Back in April 2015, Senators Dianne Feinstein (D-CA) and Susan Collins (R-ME) introduced the Personal Care Products Safety Act (S.1014). More recently, on September 22, 2016, the Senate Health, Education, Labor, and Pensions Committee received testimony from Senators Feinstein and Collins in support of this bipartisan legislation. The HELP Committee also heard from experts in the cosmetics industry about product developments and health standards.

Witnesses in favor of the Personal Care Products Safety Act stated that the FDA has not done enough to ban endocrine-disrupting chemicals in cosmetic products and that industry-financed review programs should not substitute government regulatory programs in collecting chemical toxicity data. They contrasted FDA’s inability to ban products unless they are “adulterated” with the more expansive authorities of similar regulatory agencies in Canada, Japan, and the European Union.

Witnesses against the proposed legislation described chemical toxicity testing procedures already place, such as the Human Repeat Insult Patch Test (HRIPT). They also noted the proposed legislation would have a disproportionate impact on smaller companies, as stricter national standards for the entire industry are expected to increase the costs of producing and distributing all kinds of personal care and cosmetic products.

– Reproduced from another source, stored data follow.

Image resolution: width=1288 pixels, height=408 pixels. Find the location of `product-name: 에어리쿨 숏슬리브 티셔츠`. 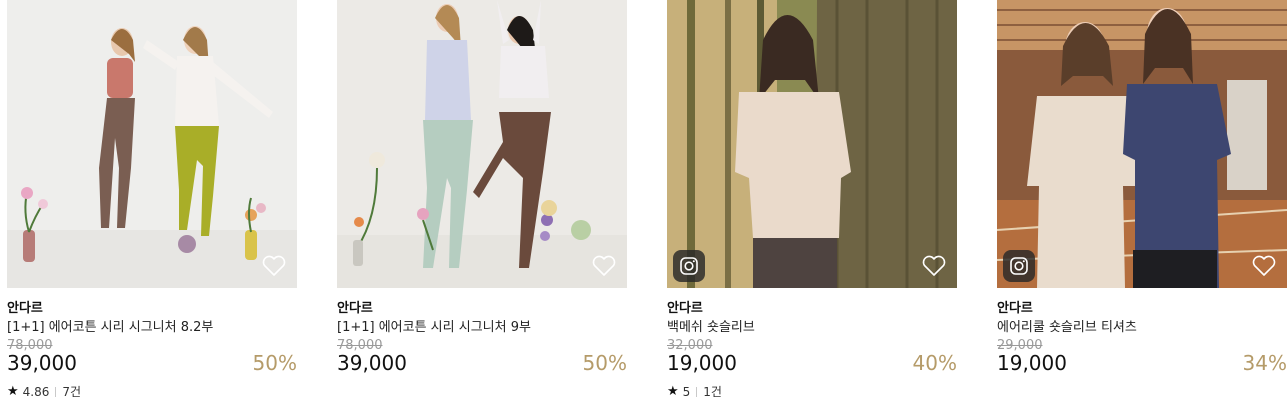

product-name: 에어리쿨 숏슬리브 티셔츠 is located at coordinates (1067, 326).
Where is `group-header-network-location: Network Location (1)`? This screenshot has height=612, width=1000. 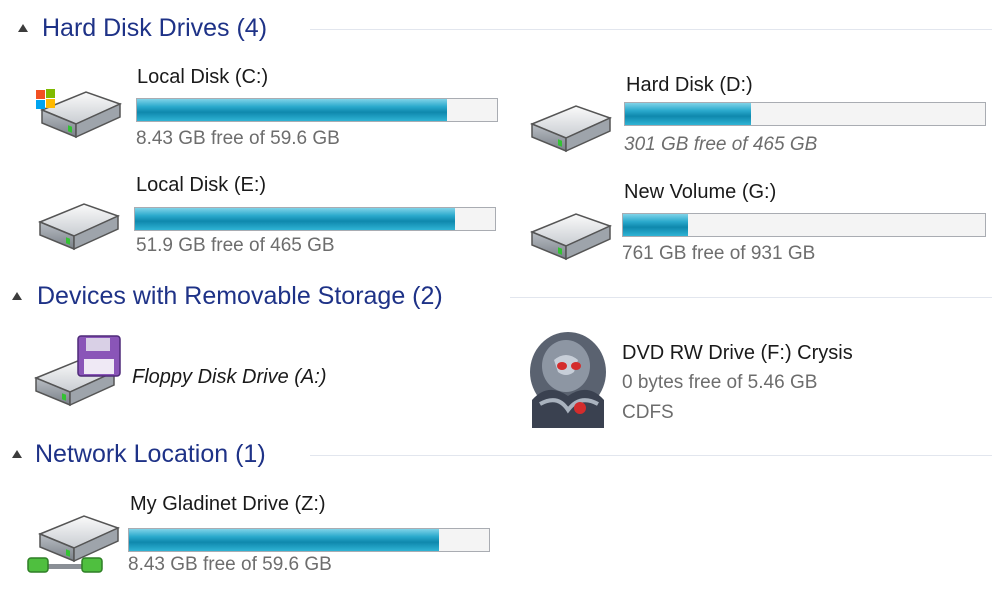 group-header-network-location: Network Location (1) is located at coordinates (500, 456).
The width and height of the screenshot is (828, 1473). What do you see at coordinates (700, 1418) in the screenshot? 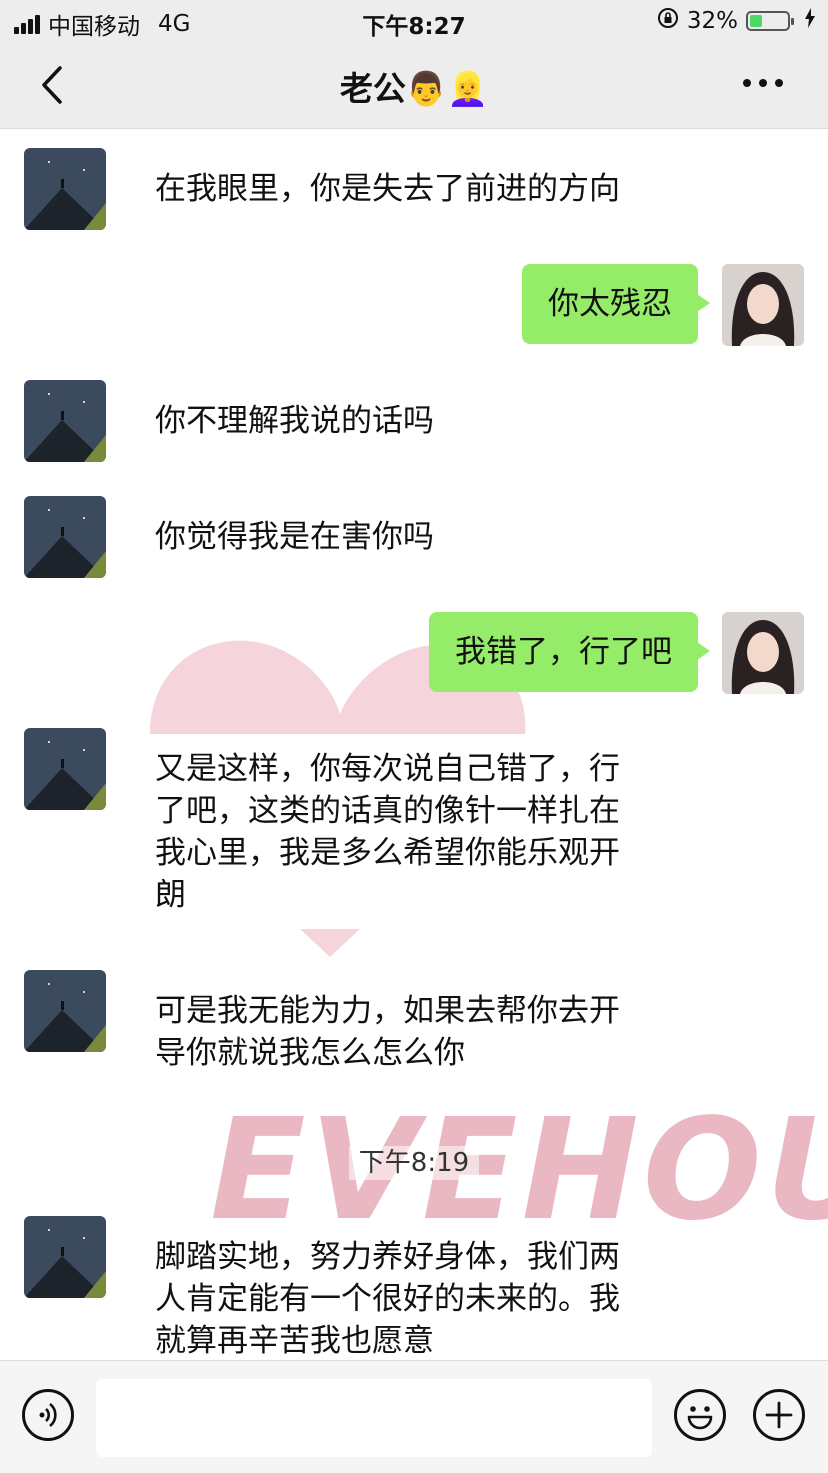
I see `emoji-icon` at bounding box center [700, 1418].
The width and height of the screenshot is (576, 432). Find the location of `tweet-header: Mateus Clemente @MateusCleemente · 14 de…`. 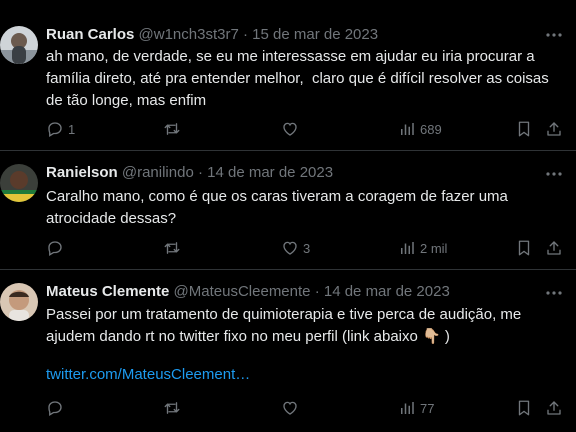

tweet-header: Mateus Clemente @MateusCleemente · 14 de… is located at coordinates (248, 292).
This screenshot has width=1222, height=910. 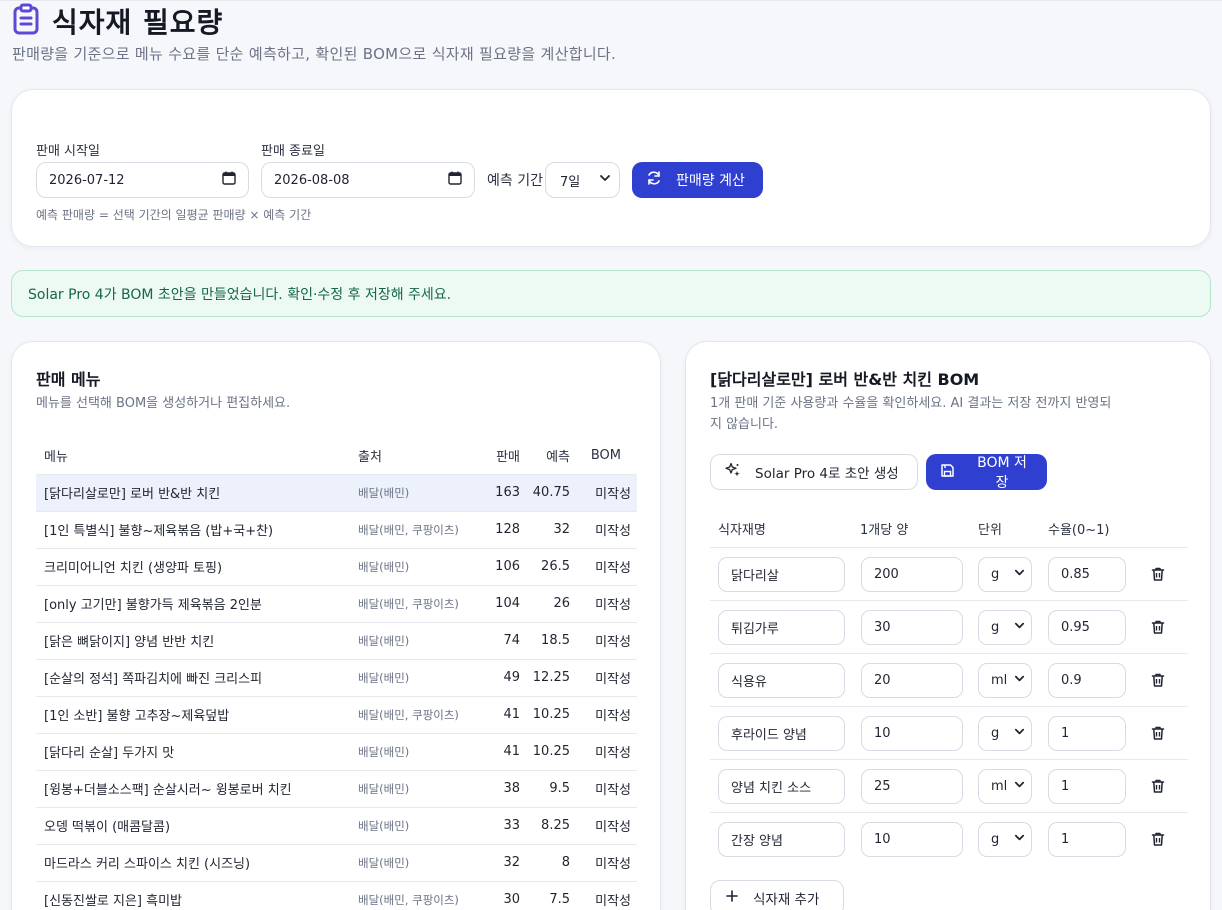 What do you see at coordinates (882, 628) in the screenshot?
I see `quantity-value: 30` at bounding box center [882, 628].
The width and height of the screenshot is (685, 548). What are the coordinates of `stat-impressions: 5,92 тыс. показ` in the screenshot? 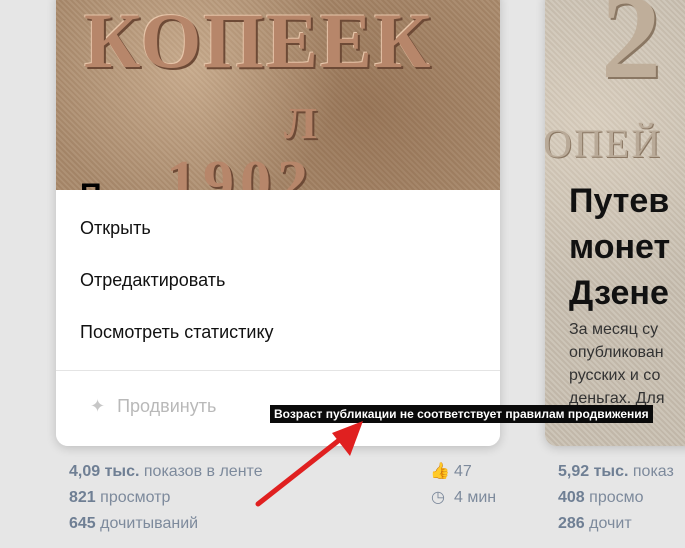 It's located at (616, 472).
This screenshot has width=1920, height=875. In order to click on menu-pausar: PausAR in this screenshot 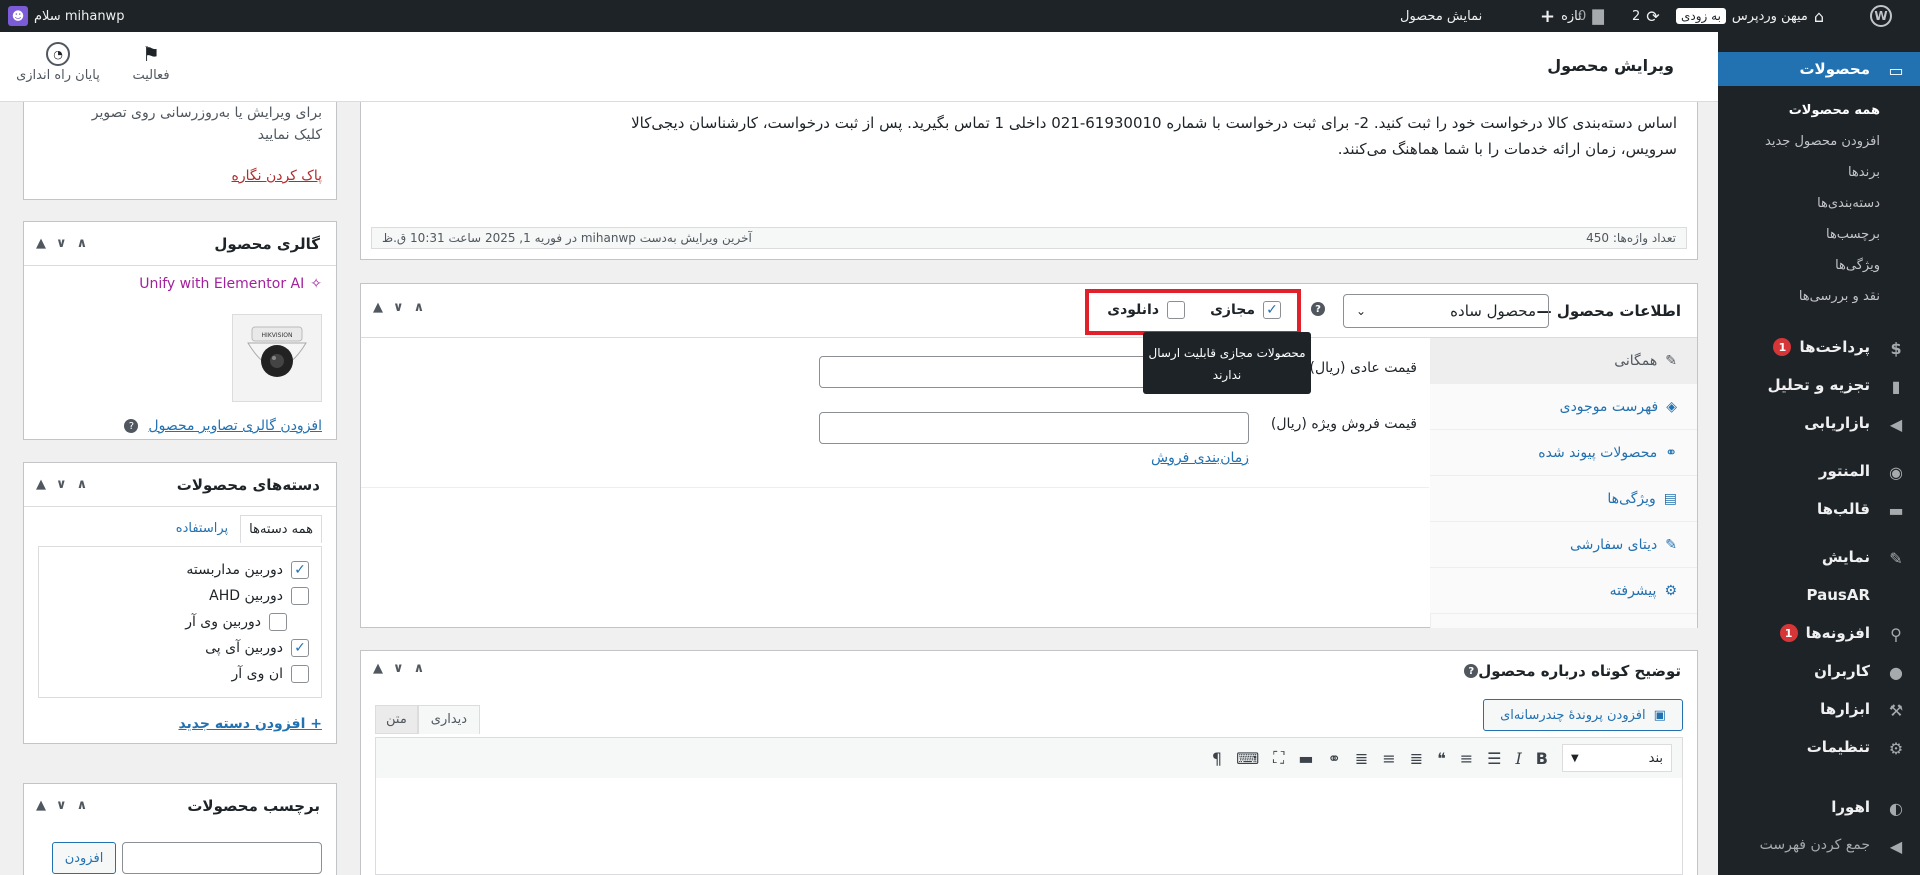, I will do `click(1819, 595)`.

As we described last year when the bill was first introduced, the Personal Care Products Safety Act would introduce significant changes to the current U.S. regulatory system for cosmetics. Among other provisions, the bill would require cosmetic manufacturers to register with FDA annually and submit ingredient information to the agency, and for larger firms registration would be accompanied by a user fee. Such a registration and user fee system would be similar to what is currently mandated for drug and device manufacturers. Registered cosmetic firms would also be required to comply with Good Manufacturing Practices for their products, analogous to what drug and device companies must comply with today; such “cosmetic GMPs” would need to be developed by FDA through notice-and-comment rulemaking so that industry and other stakeholders have an opportunity to provide feedback before the rules are finalized. In addition, S. 1014 would give FDA mandatory recall authority over cosmetics (an authority that the agency only recently obtained for food products under the Food Safety Modernization Act of 2011), and cosmetic firms would be required to report serious adverse events to FDA within 15 business days of becoming aware of the event.

Despite some opposition, congressional aides say the proposed legislation is likely to see movement next year. FDA, too, welcomes the opportunity to increase its regulatory power over the cosmetics and personal care products. Citing recent adverse event reports about WEN hair products, the Agency has stressed the need to do away with voluntary reporting for adverse events so that companies are required to report serious adverse events as they become aware of them. FDA also has raised concerns about studies done by the industry self-regulatory process called Cosmetic Ingredient Review (CIR), claiming they are summaries of voluntary data rather than analyses of raw data from clinical trials. Overall, therefore, FDA is supportive of the Senate’s effort to expand the agency’s cosmetic oversight power. Many industry members also support the bipartisan compromise legislation, as do consumer protection groups who view some strengthening of the U.S. regulatory system as “better than nothing.”

We will be keeping track of the fate of the Personal Care Products Safety Act, both during the upcoming lame duck session of Congress and in the new Congress that convenes in January 2017.